[Recorded data]
--------
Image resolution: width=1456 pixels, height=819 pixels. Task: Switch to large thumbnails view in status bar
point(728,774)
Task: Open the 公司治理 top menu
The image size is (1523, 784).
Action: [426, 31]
--------
## Instructions for the task
Please repeat the lines above exactly, beginning with the line that contains "Task: Open the 公司治理 top menu" and ending with the final one.

## Task solution
Task: Open the 公司治理 top menu
The image size is (1523, 784).
Action: [426, 31]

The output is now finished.